Tanto los asesinatos cometidos durante el repunte de homicidios como las masivas capturas en el Estado de Excepción son de personas de los sectores populares, de las zonas periféricas de las ciudades, de la zona rural más abandonada del país. Nombres como Soyapango, Apopa, Tonacatepeque, El Congo, etc. son los que han sonado en estos días. En 24 horas de aplicación del Estado de Excepción la policía informó de más de 1,400 capturas en 50 operativos. Por lo menos en los reportes no figuran las zonas residenciales y privilegiadas de las ciudades.
Una semana después de iniciada la respuesta del gobierno, oficialmente se reportaron más de 4000 detenciones, la inmensa mayoría de personas pobres. De hecho, las catalogadas por la policía como “zonas rojas” por su peligrosidad se ubican en los sectores populosos en los que los servicios básicos no están garantizados. Entonces, ¿La delincuencia es patrimonio de la pobreza o, en el mejor de los casos, es consecuencia de ella? Este tipo de afirmaciones se ha extendido en el mundo, incluso en instancias internacionales que atribuyen a la pobreza y a la desigualdad el aumento de los índices delictivos. Sin embargo, hay que tener mucho cuidado con este tipo de generalizaciones porque no son ciertas. La pobreza es un gravísimo problema que amerita todos los esfuerzos posibles para reducirla, pero no hay que perder de vista que hay países en África o aquí cerca en Centroamérica que tienen mayores niveles de pobreza que El Salvador y reflejan menores índices de homicidios y de hechos delictivos. La carencia de recursos económicos no aumenta la propensión a aumentar los hechos delictivos. Por el contrario, no se puede olvidar que quienes en el pasado extrajeron millones de dólares del erario público o quienes lo siguen haciendo en la actualidad no son, o ya no son a estas alturas, miembros de sectores populares sino de estratos superiores económicamente hablando.
Quizá entonces lo que se criminaliza no es tanto la pobreza en sí misma, sino a los pobres. Quizá también de ello se deriva la aporofobia o el miedo a los pobres como señala Adela Cortina. No se teme tanto a la pobreza como a los pobres, aunque a muchos les aterre la sola idea de no poder conservar su nivel de vida desahogado. Trabajos de investigación periodística han revelado que los 62 homicidios perpetrados el sábado 26 de marzo ocurrieron en 44 municipios de 12 departamentos del país. 47 de esos homicidios fueron de personas que no pertenecían a las pandillas y básicamente eran vendedores, albañiles, obreros, taxistas, amas de casa, campesinos y un largo etcétera de los oficios más humildes y menos remunerados del mercado laboral.
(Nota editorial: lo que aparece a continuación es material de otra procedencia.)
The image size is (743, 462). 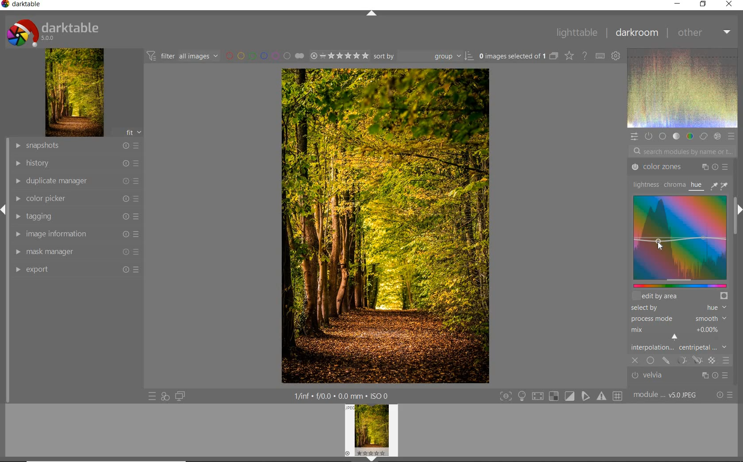 I want to click on EFFORT, so click(x=78, y=270).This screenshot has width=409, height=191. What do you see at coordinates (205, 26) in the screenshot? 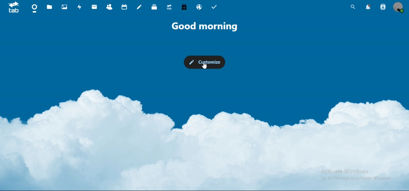
I see `good morning` at bounding box center [205, 26].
Es decir, los asesinatos fueron de gente pobre. Lo mismo puede coludirse de las imágenes transmitidas prolijamente por instancias del Estado de los capturados en este tiempo. Las cárceles están llenas de presuntos delincuentes, pero de comprobados pobres.
El Salvador y Estados Unidos comparten algo: son los países con los índices de personas privadas de libertad más altos por cada 100 mil habitantes en el mundo. Para el año 2021, el país más rico del mundo tenía 639 personas detenidas por cada 100 mil habitantes, mientras que El Salvador ocupaba el segundo lugar con 562 detenidos por cada 100 mil habitantes. Está por verse si después de las capturas masivas de los últimos días,El Salvador destrona a Estados Unidos de ese bochornoso lugar.
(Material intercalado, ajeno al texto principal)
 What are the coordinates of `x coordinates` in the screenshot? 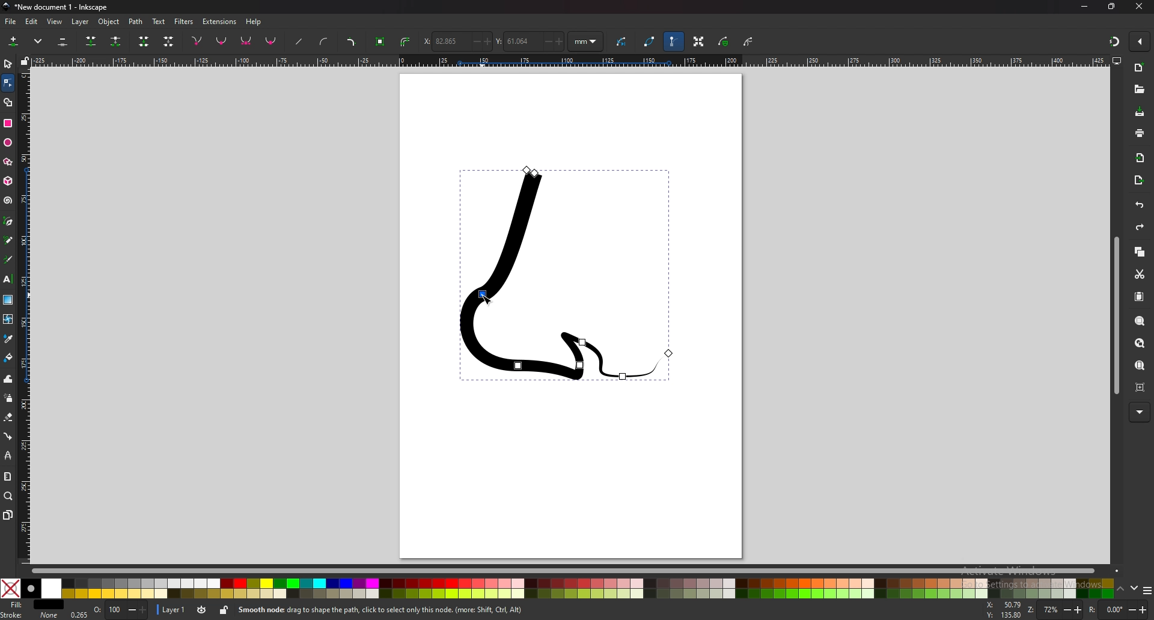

Así como lo más común para medir los niveles de violencia es contar el número de muertos, también lo más frecuente, ante los altos niveles de delitos y violencia, es aumentar el presupuesto de seguridad, tener más efectivos, aumentar los castigos y meter a más y más personas a la cárcel. Mientras haya más capturados, se cree que más disminuirá la violencia. Pero las cosas no son tan simples como se pintan. Los estudios sobre encarcelamiento en América Latina y El Caribe sugieren que más personas en las cárceles no representa una solución para los hechos delictivos. Al contrario, en algunos países como en El Salvador mismo, los han aumentado.
El presidente y su gobierno están demostrando que, no solo no han cambiado las políticas fallidas de los gobiernos pasados, sino que las repiten, aunque conozca sus resultados. A Bukele, las medidas manoduristas le sirven para reafirmar su perfil de paladín del pueblo que no tiene ningún miramiento para con los delincuentes y para justificar la aprobación de más millones de dólares para combatir a las pandillas, apuesta que ya hicieron los gobiernos anteriores y fracasaron.
* Artículo publicado en el boletín Proceso N.° 85.